Finley's focus on animal welfare is just one part of her overall greater goal, of educating the world on ethical and sustainable farming. It is her hope that the growing number of eco-conscious consumers will recognize the major divide between conventional factory farming and the type of work she does. "I get tired of hearing about how damaging meat animals are to the environment," she says. "We must start differentiating between factory farmed animals and an ethically raised animal."
Although her ethical treatment of both land and animals has made Laurica Farm meat products so popular in the region, Finley says she still faces backlash from animal rights groups, which she finds frustrating and sad.
"When the more extreme groups attack a small ethical farm, I believe they are being counterproductive," she says. "I understand we have different belief systems, but we have similar goals. On farms like ours, the animals are treated well until their death. In factory farms, cruelty thrives. If they close down an ethical farm, they drive customers back to factory farms; it makes no sense."

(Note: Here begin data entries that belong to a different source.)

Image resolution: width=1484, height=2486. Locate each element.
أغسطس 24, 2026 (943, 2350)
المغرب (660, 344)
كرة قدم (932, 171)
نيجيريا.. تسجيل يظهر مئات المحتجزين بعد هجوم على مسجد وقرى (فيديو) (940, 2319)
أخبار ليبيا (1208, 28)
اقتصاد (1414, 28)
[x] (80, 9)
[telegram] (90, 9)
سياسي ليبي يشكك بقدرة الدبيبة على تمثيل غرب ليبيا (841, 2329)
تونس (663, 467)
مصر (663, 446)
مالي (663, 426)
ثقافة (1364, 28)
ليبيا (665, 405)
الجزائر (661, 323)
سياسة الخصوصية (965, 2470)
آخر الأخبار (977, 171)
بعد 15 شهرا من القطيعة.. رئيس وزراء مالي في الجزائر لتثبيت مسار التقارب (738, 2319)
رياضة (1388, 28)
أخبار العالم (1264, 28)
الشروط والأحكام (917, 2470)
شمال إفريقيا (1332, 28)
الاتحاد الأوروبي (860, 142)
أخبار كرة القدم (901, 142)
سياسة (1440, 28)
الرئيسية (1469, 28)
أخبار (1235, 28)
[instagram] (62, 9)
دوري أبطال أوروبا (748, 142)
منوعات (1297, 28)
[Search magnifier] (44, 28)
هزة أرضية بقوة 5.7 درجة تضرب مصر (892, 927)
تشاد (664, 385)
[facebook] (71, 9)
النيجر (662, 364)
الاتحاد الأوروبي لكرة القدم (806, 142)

Finley hopes farmers like herself might one day be able to work alongside animal rights movement. "If we—the ethical farmers and consumers—and them—the animal rights activists—united, we could be a powerful voice against abysmal farming practices."
At Laurica Farm, producing food that is both tasty and ethical is not just a business; it is a way of living in harmony with the environment. "From the buildings to the crops, through to the animals we have here, it all has purpose other than the end product, and it's all led by nature," she says.
"It feels like a very unobtrusive way of farming the land." Plus, as Finley notes, being the exclusive operator of the small-scale farm, "I have to let nature do some of the work, which it will, if you enable it."